In December 1969 I met Richard Eggenberger, later to be given the name “Narad” by the Mother, on the Auroville bus. He told me that the Mother had given him the work of designing all the gardens that were to surround the Matrimandir. He asked if I wished to work with him, and soon obtained the Mother’s permission for this. At that time I was living in “Hope”. The Mother soon asked through Nata, an Italian man who founded the Auroshikha incense factory, to see all of us individually from the “Hope” community.
When the Mother saw my photo, Nata said she expressed a great deal of interest, though he thought it was because I represented the Japanese people. During the darshan, for about ten-fifteen minutes I was alone with the Mother as she gazed into my eyes. As an aspiration began to awaken in the heart, she broke into a beautiful smile.
After that darshan, an odd thing happened. In early January 1970 I felt a very strong force pushing me towards the center of Auroville. As I started cycling towards the center, I felt as if something were physically driving me in that direction. I began to walk around in the vicinity of the Matrimandir, when I came to a spot shaded by a few mango trees. Immediately I knew this was to be the Matrimandir Nursery. I contacted Narad and we went to the center together. We walked around and came to the same place.

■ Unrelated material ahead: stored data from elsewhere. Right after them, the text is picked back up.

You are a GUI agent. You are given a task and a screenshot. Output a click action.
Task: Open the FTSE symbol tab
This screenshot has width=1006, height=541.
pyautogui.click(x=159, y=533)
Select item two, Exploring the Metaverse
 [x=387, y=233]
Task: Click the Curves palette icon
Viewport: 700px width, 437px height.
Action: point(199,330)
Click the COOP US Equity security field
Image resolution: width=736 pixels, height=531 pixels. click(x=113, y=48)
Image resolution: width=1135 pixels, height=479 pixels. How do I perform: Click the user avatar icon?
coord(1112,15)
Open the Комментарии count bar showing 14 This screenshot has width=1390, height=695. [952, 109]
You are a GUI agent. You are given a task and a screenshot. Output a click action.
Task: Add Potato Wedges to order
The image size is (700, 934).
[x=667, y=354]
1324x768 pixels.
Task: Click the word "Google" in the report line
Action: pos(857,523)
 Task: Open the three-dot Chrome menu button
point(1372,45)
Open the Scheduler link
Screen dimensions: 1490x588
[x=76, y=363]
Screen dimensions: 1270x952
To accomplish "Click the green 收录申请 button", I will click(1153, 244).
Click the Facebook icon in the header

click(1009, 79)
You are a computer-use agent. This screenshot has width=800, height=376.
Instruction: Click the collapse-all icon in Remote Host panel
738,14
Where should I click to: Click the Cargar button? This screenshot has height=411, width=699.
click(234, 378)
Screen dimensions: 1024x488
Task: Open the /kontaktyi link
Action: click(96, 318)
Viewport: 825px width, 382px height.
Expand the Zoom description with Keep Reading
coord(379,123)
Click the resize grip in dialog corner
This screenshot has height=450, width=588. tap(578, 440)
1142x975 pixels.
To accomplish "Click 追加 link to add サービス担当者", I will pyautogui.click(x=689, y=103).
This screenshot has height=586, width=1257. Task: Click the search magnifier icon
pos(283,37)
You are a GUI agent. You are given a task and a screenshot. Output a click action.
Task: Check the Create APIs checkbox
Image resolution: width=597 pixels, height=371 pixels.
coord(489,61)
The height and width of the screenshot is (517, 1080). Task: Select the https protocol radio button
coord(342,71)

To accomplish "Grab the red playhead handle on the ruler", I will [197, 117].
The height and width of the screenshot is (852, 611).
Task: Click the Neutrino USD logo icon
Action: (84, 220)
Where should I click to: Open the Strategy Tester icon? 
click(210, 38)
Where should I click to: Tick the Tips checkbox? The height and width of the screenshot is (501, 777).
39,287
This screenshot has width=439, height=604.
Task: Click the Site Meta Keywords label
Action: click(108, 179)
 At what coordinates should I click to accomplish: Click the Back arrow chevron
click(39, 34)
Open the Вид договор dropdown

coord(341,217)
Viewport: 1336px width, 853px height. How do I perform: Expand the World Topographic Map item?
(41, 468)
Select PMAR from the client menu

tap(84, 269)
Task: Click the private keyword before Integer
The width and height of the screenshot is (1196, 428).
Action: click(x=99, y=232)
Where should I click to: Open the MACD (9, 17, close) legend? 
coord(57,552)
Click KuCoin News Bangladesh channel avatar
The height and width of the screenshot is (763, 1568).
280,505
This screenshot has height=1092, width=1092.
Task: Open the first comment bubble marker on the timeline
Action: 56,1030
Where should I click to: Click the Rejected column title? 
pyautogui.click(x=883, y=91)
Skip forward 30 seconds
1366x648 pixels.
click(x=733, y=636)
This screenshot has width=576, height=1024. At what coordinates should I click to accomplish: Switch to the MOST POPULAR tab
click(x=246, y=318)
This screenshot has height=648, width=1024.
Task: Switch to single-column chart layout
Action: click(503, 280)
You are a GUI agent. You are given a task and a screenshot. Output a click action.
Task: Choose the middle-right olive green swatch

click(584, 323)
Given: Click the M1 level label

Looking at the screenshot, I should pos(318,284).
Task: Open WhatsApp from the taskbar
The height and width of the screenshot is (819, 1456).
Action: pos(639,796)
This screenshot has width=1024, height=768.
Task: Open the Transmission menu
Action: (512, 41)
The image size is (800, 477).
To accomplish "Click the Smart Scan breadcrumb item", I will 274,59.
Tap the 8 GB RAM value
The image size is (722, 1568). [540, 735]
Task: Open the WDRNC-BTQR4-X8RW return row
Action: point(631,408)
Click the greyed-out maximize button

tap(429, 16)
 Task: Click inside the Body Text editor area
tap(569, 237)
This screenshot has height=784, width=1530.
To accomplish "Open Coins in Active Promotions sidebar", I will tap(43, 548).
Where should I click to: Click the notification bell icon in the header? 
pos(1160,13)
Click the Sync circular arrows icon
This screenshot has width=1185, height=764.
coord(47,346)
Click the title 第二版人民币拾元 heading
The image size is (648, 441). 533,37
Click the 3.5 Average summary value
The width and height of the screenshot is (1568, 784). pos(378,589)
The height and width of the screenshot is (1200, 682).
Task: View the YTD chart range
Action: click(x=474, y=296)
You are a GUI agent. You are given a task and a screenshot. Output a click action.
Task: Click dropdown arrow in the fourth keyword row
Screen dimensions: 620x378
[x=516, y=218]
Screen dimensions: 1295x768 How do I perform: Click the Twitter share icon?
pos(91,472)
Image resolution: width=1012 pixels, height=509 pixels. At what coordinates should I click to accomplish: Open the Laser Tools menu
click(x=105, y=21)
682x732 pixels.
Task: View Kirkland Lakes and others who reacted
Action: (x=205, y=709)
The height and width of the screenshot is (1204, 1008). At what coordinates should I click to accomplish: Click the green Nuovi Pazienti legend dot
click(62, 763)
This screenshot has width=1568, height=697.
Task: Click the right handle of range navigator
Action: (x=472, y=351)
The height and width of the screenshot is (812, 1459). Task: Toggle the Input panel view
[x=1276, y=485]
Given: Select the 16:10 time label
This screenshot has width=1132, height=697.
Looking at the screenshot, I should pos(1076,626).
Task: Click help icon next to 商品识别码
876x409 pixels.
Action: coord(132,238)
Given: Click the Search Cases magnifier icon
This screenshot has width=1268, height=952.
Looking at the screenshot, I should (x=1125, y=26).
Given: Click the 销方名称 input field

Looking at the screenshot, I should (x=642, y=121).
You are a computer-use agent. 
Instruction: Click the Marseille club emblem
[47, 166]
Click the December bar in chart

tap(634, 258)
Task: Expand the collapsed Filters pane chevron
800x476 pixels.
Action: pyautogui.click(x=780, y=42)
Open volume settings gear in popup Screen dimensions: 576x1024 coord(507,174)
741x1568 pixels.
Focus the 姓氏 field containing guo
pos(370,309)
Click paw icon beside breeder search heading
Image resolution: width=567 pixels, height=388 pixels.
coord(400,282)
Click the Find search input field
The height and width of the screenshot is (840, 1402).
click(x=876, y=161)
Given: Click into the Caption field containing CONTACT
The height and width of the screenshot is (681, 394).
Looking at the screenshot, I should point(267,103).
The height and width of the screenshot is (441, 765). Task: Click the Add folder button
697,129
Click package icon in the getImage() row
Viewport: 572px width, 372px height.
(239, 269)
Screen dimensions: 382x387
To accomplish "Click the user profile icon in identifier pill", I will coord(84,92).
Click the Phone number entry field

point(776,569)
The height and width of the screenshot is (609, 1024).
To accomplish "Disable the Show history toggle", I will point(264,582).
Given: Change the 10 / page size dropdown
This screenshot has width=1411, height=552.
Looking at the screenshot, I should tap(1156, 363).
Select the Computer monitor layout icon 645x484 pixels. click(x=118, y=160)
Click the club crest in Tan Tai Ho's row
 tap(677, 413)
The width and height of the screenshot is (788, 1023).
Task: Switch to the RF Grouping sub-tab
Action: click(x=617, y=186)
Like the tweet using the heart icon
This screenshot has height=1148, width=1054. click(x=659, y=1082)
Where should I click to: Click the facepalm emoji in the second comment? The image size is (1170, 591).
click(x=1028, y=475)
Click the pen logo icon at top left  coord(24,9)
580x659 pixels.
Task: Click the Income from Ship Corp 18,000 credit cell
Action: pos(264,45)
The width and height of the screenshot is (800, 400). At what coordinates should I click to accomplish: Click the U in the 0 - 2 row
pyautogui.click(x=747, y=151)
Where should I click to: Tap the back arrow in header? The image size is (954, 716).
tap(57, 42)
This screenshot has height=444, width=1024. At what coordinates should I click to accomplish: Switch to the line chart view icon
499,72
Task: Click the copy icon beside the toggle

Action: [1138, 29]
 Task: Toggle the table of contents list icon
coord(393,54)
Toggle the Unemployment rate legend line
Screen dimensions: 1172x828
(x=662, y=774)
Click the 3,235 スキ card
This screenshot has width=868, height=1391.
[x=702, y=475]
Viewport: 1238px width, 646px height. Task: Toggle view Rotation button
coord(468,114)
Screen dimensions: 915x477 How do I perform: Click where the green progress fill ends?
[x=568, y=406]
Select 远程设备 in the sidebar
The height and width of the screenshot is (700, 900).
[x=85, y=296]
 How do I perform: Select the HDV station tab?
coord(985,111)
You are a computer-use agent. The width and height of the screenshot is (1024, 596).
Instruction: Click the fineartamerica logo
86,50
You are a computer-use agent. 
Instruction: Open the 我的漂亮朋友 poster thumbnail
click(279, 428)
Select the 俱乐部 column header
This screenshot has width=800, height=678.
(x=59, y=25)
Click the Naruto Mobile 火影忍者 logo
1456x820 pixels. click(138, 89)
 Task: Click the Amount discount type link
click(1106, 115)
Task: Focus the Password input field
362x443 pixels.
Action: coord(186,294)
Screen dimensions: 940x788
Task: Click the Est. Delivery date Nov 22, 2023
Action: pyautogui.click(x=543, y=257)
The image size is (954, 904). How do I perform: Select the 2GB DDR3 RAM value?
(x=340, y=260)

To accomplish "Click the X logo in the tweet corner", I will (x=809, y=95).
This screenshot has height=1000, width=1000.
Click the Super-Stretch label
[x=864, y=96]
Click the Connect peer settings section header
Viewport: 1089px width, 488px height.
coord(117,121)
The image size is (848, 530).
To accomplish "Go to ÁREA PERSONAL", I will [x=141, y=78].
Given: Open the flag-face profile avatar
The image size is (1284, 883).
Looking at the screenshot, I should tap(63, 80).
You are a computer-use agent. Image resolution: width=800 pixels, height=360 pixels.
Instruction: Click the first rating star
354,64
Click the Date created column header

Though I had not mentioned anything about this to him, Narad immediately turned to me and said, “This is going to be the Matrimandir Nursery!” And so it happened.
We began by planting Portulaca [the flower that Mother calls “Sri Aurobindo’s Compassion”] at the Amphitheatre for the Mother’s 21st February birthday in 1970. In the beginning the workers were, of course, you [Anie], Narad, Jean Finney, Danielle, a Tamil boy named Ramachandra and myself. The conditions in those days were quite primitive. Food was a problem. We grew a vegetable garden and took turns cooking meals for each other. There was no toilet, no electricity and no running water. Water had to be brought in twice a day by bullock cart in containers. The only vegetation in the area was a few mango trees. We made wooden benches and flats and planted flower seeds, and the white ants [termites] were so severe that our baskets were in shreds by morning. The first flowers planted were Marigolds, named “Plasticity” by the Mother. I still have that first flower sent to her. She also named many Hibiscus, for example, “The Beauty of Auroville”, later called “The Beauty of the New Creation”. These were times of great struggle, with the cows and goats destroying in a minute what took months of work, with the elements, the torrential rains and blinding dust storms, the incomprehension of the villagers, and most of all with the weaknesses of our own natures.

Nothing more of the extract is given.